Your videos are very educational for me as an aspiring game designer. For example, I've learned from this one not to make a game that's the same most of the time (like Mario) nor to make one that's constantly different (like Call of Duty).
I like to think this is why the best Rush maps in Battlefield 3 (e.g metro) are so popular. Each stage is so different from the last one and requires completely different ways of playing them
This was a really well done and interesting episode but it was also made glaringly obvious that you're not an avid FPS player during the modern warfare walkthrough. "Military sounding things" and the rest of your terminology was really hilarious, made the show that much more enjoyable.
I think Medal of Honor Single Player is quite a good example for difference in kind. It has you changing from one militairy unit to the next, all delivering different kinds of playstyle. (For example the infantry against the helicopters.) I really liked that.
This is without a doubt the number 1 thing I look for in games,
Phase Changes.
It is when the rules of the game change without a change in the underlying mechanics.
For example:
The basic mechanical rules of Monopoly remain the same throughout the entire game, but the late game is very different from the early game. In the early game sitting in jail is insane as the board is chock full of opportunities. However in the late game paying to get out of jail is insane because the because the board is full of monopolies that will drive you bankrupt.
Those moments are some of the coolest things ever.
Serious Sam games come to mind. Differences in kind come as variety of different combinations of enemies the game throws at you, size and shape of the areas you're in and from how many directions these enemies are coming from.
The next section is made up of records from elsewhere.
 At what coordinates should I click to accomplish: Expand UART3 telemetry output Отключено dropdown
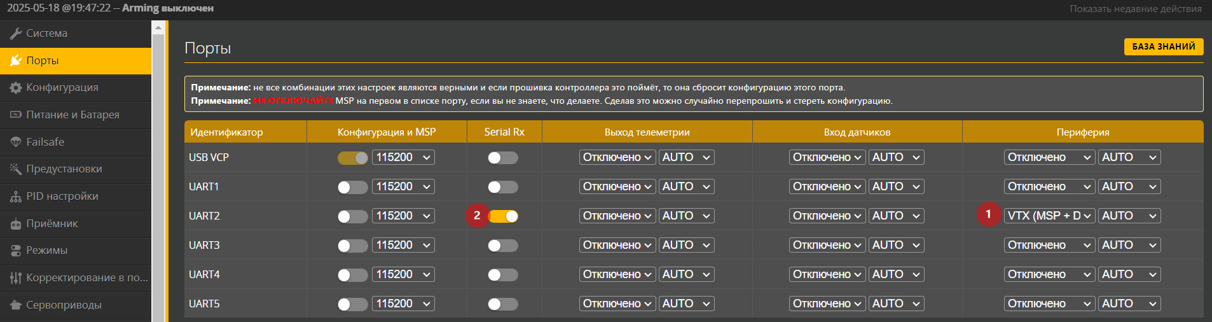(x=617, y=245)
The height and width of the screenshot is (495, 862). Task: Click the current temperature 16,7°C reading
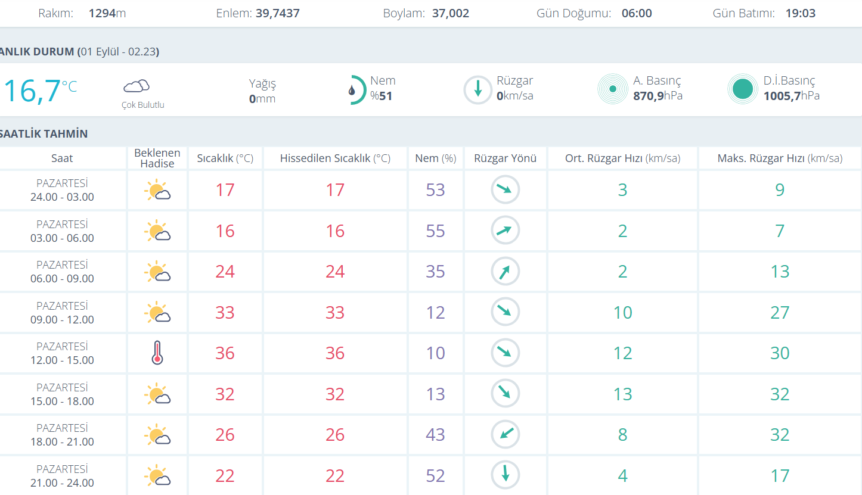click(x=39, y=91)
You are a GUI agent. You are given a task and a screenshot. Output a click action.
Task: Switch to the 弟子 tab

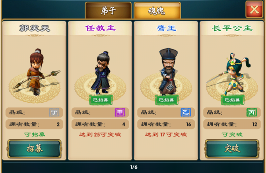[x=108, y=10]
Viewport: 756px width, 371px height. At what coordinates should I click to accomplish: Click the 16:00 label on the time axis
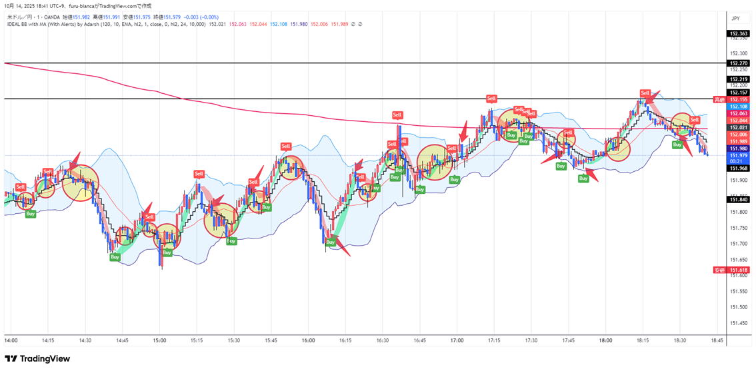point(308,340)
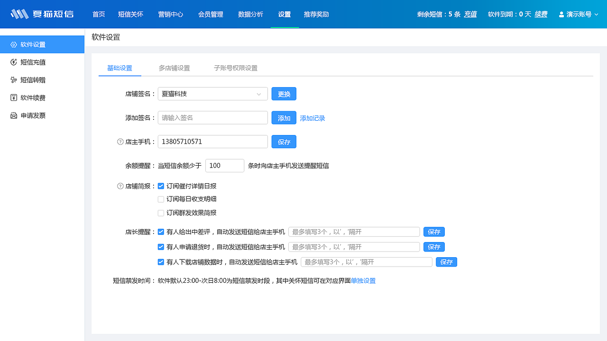The image size is (607, 341).
Task: Click the user icon beside 演示账号
Action: pos(562,14)
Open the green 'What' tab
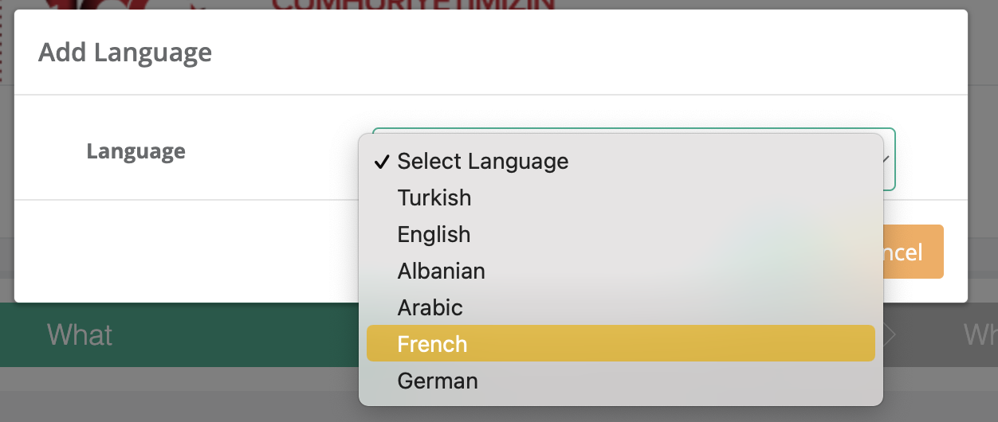The height and width of the screenshot is (422, 998). [x=80, y=334]
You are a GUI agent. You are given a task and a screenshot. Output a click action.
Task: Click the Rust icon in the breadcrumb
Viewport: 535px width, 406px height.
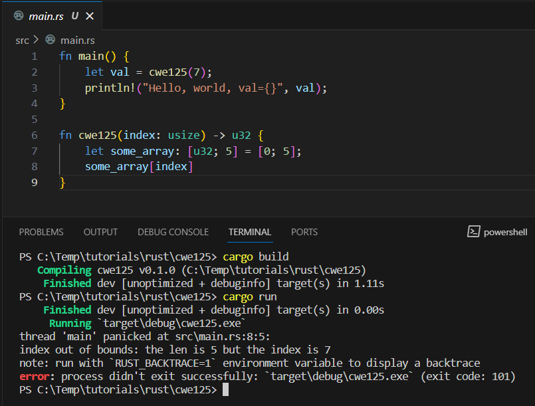click(x=49, y=40)
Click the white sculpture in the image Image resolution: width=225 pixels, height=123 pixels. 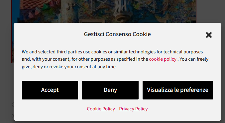pos(122,11)
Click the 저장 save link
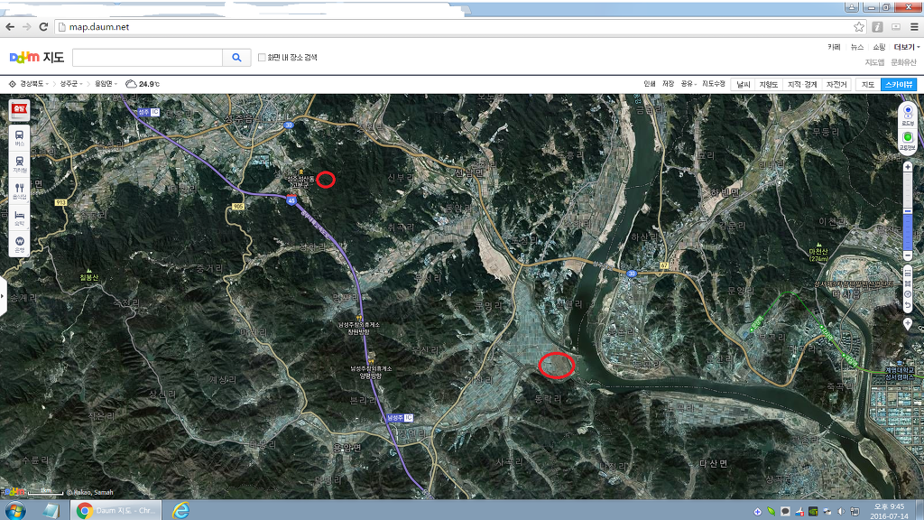Viewport: 924px width, 520px height. coord(668,84)
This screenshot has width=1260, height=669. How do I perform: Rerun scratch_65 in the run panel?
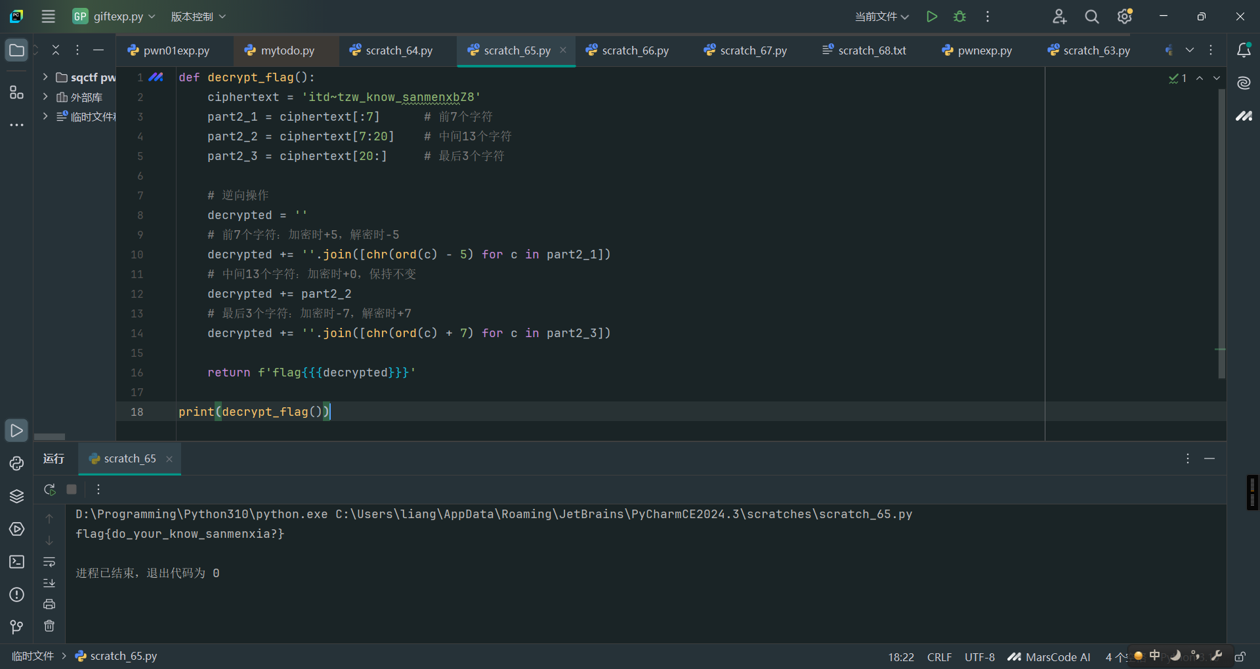(49, 489)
I actually kinda liked Black Ops 2's campaign. You may be controlling a lot of stupid drones, flying in a squirrel suit and shooting a tank with a rocket launcher while on horse back, but god damn my testosterone, you're still controlling a lot of stupid yet incredibly awesome drones, flying in a squirrel suit and SHOOTING A TANK WITH A ROCKET LAUNCHER WHILE ON HORSE BACK!
I agree
Yes I agree! Actually the part in the first game when you control Sora's heartless through me for a loop, it was completely unexpected and probably the most memorable gameplay in the entire series. If you haven't gotten a chance to play KH: BBS you should, it's loaded with differences in kind. :)
Loved the dissection :) nice ep too
Do any of you actually make video games? Your videos are always so great and informational, it's hard to believe you just play games.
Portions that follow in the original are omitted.